🤖 AI Summary
Existing multimodal learning lacks consistent supervisory signals under editing operations, viewpoint changes, and scene interventions. This work proposes SceneForge, a framework that, for the first time, models intervention consistency as structured state transitions within an editable 3D world. By applying explicit interventions—such as object removal or camera transformations—and propagating their effects through semantic, geometric, and physical dependencies, SceneForge generates aligned supervision comprising counterfactual observations, multi-view images, and effect-aware signals. Built upon editable indoor scenes created with Infinigen and Blender, the framework leverages 3D scene graphs and physically based rendering to enable efficient intervention propagation. Experiments demonstrate that, under identical training budgets, SceneForge significantly improves both quantitative and qualitative performance on scene editing and object removal tasks across multiple benchmarks.
📝 Abstract
Many multimodal learning tasks require supervision that remains consistent across edits, viewpoints, and scene-level interventions.

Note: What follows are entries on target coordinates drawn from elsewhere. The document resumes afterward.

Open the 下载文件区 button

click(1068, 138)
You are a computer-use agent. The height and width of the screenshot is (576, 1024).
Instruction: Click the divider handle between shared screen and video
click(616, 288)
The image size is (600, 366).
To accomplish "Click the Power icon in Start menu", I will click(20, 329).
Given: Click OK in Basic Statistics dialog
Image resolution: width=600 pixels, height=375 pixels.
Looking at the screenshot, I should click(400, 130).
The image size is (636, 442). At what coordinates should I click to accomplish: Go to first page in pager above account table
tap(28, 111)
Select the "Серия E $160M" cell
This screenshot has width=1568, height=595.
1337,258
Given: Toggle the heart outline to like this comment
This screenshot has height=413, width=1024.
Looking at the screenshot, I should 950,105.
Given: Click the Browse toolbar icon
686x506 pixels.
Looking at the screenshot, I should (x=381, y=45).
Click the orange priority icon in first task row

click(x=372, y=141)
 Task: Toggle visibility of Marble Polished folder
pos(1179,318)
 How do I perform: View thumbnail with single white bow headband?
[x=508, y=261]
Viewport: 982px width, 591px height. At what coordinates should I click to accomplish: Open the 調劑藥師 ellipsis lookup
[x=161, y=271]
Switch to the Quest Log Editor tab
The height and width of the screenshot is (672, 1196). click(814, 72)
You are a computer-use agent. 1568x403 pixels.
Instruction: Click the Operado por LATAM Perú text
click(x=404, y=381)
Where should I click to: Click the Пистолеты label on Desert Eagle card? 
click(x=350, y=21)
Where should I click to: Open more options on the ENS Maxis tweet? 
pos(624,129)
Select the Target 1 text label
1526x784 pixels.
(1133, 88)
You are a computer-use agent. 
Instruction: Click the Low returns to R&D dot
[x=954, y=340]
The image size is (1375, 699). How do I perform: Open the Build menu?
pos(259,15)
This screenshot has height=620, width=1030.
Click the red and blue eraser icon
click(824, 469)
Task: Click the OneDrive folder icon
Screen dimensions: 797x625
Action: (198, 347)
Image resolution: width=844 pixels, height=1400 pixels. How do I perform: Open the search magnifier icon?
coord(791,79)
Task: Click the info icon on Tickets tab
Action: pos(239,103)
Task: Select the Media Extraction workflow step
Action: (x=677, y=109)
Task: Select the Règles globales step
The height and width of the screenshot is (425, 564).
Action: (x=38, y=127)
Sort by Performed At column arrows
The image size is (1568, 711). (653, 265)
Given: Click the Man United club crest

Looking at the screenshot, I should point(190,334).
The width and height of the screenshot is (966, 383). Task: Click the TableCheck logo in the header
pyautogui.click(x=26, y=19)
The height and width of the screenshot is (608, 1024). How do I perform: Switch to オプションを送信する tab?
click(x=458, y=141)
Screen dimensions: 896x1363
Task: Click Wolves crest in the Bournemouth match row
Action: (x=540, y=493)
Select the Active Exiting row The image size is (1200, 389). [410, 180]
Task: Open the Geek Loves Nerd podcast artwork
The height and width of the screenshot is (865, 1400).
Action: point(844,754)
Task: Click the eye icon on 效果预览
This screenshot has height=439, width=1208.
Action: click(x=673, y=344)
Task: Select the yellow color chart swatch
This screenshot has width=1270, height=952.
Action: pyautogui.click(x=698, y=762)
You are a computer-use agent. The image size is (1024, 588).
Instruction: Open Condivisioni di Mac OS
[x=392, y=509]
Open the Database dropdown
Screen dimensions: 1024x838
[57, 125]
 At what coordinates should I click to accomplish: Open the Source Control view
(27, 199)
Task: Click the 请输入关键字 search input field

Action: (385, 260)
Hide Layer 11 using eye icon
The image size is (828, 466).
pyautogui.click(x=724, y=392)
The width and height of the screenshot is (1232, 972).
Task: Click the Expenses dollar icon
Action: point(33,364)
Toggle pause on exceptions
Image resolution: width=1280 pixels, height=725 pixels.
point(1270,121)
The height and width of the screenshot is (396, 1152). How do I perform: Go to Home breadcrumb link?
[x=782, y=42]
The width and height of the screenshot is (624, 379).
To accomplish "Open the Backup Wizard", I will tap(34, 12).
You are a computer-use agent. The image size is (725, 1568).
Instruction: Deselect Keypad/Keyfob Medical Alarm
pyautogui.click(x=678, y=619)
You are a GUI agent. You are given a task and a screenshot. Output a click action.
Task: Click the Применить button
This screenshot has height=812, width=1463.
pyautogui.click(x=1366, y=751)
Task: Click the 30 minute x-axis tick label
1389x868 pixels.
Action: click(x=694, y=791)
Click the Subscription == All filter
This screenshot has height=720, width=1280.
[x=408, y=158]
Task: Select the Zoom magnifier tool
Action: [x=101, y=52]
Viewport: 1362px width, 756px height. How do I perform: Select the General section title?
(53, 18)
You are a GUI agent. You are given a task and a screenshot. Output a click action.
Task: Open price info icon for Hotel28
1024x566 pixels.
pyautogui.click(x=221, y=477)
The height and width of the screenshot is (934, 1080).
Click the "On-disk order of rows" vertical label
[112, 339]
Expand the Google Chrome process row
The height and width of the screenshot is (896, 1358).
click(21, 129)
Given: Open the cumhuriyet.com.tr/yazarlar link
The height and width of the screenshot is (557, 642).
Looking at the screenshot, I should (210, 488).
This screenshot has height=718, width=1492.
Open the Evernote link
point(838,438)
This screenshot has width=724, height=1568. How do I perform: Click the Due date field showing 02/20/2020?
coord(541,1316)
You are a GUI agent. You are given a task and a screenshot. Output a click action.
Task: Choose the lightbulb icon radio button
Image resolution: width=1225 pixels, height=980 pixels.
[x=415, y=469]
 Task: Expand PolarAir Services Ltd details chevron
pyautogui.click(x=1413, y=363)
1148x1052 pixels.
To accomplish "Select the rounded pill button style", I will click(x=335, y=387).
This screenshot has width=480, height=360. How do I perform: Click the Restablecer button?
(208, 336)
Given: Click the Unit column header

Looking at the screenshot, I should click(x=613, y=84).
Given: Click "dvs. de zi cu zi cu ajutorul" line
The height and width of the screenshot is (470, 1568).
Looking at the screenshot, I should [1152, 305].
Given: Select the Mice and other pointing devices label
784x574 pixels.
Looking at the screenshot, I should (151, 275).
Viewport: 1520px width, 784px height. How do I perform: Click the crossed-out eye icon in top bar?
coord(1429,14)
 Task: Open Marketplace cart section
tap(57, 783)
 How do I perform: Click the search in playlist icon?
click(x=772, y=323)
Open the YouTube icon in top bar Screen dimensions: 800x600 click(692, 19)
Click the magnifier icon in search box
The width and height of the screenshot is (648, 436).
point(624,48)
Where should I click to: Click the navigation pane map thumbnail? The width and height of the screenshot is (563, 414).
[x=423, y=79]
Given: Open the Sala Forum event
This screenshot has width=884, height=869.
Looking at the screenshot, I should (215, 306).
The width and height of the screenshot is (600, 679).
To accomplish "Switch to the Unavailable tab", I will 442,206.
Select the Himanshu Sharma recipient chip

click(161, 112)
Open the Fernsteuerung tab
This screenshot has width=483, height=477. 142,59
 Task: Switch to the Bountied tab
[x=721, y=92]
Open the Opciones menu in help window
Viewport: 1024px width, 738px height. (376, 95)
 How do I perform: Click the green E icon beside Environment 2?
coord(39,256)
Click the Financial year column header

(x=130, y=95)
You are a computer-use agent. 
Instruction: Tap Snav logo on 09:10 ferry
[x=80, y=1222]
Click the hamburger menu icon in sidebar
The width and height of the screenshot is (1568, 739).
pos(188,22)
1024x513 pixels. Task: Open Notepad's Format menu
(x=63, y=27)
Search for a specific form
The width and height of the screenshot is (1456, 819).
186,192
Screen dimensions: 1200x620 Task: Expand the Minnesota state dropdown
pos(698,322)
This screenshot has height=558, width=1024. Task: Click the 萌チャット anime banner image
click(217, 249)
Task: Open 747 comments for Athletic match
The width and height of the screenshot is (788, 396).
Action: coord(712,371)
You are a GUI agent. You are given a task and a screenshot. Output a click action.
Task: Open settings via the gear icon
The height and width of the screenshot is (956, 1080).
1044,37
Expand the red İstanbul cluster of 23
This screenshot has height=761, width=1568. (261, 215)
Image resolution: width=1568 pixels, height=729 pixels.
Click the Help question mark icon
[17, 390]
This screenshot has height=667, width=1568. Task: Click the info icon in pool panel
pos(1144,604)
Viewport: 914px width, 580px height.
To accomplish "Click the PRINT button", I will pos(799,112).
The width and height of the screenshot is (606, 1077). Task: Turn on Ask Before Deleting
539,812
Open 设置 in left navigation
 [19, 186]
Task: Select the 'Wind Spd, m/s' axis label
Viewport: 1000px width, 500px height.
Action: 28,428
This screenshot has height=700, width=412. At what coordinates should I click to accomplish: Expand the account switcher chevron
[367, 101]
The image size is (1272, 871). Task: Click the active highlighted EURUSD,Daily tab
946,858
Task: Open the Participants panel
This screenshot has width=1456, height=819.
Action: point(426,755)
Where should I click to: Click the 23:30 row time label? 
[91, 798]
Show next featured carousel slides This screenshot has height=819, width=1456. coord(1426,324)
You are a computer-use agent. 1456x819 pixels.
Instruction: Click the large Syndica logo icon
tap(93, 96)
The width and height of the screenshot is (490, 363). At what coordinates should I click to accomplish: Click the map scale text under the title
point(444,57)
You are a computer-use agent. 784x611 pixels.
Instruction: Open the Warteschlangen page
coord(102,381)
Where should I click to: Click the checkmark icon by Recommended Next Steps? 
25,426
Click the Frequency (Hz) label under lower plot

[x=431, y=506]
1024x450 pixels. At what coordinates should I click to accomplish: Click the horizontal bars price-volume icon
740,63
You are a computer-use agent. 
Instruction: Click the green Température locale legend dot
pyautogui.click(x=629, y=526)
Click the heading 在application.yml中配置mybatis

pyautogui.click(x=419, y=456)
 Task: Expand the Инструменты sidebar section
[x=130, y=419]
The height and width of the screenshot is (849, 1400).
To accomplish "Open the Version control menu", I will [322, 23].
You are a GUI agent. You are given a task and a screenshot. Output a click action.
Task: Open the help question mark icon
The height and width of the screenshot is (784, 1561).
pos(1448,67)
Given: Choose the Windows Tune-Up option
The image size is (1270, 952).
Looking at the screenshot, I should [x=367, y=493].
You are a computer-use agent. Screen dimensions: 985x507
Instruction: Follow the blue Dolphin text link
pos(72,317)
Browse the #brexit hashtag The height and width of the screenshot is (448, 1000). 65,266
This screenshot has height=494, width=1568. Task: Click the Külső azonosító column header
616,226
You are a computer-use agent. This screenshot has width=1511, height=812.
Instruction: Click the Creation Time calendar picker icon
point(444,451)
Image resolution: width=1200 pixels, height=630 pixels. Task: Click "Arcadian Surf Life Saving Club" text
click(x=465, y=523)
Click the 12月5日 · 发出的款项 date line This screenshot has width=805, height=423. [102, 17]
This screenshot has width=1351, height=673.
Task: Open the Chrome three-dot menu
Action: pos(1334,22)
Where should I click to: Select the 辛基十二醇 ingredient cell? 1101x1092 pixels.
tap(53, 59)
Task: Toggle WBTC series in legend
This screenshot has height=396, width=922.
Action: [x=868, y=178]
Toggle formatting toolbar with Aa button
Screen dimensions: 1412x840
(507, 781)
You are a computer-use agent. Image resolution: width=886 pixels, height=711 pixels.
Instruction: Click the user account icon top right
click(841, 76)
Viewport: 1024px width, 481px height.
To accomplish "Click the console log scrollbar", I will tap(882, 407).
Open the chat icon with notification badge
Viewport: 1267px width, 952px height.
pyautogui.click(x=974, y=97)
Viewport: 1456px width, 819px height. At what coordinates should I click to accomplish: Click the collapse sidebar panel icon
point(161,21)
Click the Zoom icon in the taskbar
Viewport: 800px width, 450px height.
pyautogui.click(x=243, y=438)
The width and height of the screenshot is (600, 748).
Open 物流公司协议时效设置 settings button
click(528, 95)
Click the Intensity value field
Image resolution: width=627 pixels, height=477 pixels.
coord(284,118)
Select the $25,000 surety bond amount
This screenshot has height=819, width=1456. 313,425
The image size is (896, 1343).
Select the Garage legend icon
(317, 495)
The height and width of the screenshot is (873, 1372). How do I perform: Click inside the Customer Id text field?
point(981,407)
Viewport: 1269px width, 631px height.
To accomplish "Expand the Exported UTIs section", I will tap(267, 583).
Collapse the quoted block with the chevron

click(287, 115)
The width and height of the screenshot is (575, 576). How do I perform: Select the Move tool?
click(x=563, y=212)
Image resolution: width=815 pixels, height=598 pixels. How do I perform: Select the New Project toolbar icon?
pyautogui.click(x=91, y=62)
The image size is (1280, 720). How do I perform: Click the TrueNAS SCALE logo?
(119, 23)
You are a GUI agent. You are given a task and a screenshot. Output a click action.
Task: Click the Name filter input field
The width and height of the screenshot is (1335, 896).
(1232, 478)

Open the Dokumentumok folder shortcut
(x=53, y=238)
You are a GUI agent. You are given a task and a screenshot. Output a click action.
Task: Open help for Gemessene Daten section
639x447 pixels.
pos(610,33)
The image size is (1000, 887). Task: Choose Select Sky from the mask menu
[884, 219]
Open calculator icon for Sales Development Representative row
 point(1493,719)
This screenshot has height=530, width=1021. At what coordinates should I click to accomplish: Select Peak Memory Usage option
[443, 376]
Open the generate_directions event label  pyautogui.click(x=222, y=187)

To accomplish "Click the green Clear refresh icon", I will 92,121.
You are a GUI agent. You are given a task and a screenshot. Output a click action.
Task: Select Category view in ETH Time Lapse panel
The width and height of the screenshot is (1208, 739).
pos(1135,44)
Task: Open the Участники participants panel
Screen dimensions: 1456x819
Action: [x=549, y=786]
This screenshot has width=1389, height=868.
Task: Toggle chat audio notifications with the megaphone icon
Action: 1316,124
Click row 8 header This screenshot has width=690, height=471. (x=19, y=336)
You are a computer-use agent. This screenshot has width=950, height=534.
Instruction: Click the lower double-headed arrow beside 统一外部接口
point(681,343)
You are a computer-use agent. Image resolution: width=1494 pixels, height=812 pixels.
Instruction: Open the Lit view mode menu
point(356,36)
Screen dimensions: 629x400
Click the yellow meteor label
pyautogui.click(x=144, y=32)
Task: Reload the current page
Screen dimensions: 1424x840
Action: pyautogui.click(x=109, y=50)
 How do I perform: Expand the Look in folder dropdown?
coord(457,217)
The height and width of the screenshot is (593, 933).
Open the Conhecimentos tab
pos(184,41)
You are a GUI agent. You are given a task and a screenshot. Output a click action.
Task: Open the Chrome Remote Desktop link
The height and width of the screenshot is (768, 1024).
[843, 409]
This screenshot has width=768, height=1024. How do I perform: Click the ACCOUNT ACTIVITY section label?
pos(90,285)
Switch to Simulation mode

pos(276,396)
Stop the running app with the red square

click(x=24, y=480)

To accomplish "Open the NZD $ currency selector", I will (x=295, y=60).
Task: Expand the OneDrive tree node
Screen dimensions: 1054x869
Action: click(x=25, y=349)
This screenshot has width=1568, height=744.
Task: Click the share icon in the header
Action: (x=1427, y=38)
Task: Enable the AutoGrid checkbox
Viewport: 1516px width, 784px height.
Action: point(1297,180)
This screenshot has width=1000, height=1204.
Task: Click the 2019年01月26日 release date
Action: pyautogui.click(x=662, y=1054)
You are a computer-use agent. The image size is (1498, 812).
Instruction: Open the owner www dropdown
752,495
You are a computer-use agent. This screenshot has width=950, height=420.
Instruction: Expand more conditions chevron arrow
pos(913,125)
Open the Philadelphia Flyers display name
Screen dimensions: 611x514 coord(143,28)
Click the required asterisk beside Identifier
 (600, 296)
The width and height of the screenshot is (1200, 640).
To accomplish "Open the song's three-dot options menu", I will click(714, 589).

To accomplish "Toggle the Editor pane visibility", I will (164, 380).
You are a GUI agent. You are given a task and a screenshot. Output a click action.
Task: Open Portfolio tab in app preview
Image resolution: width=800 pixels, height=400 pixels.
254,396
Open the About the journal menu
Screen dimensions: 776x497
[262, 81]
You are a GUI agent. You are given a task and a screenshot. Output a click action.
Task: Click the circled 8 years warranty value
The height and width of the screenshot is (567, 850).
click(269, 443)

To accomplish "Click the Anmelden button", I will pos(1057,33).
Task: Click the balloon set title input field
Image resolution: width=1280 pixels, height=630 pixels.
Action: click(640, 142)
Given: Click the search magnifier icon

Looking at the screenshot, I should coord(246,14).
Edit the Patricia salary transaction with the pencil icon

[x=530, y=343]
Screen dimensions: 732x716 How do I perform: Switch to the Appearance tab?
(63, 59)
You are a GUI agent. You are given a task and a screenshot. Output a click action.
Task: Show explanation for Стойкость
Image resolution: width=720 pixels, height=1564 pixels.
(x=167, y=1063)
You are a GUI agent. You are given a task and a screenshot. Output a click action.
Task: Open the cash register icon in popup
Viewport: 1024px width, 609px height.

However, such supervision is difficult to obtain from observation-level datasets, which do not expose the underlying scene state or how changes propagate through it. We present SceneForge, an intervention-driven framework that generates structured supervision from editable 3D world states. SceneForge represents each scene as a persistent world with semantic, geometric, and physical dependencies. By applying explicit interventions (e.g., object removal or camera variation) and propagating their effects through scene dependencies, SceneForge renders supervision that remains consistent with object structure and scene-level effects. This produces aligned outputs including counterfactual observations, multi-view observations, and effect-aware signals such as shadows and reflections, all derived from a shared world state rather than post hoc image-space processing. We instantiate SceneForge using Infinigen and Blender to construct a licensing-clean indoor supervision resource with a large number of counterfactual pairs and aligned annotations from over 2K scenes, covering both diverse single-view and registered multi-view settings. Under matched training budgets, incorporating SceneForge supervision improves both object removal and scene removal performance across multiple benchmarks in both quantitative and qualitative evaluation. These results indicate that modeling supervision as structured state transitions in editable worlds provides a practical and scalable foundation for intervention-consistent multimodal learning.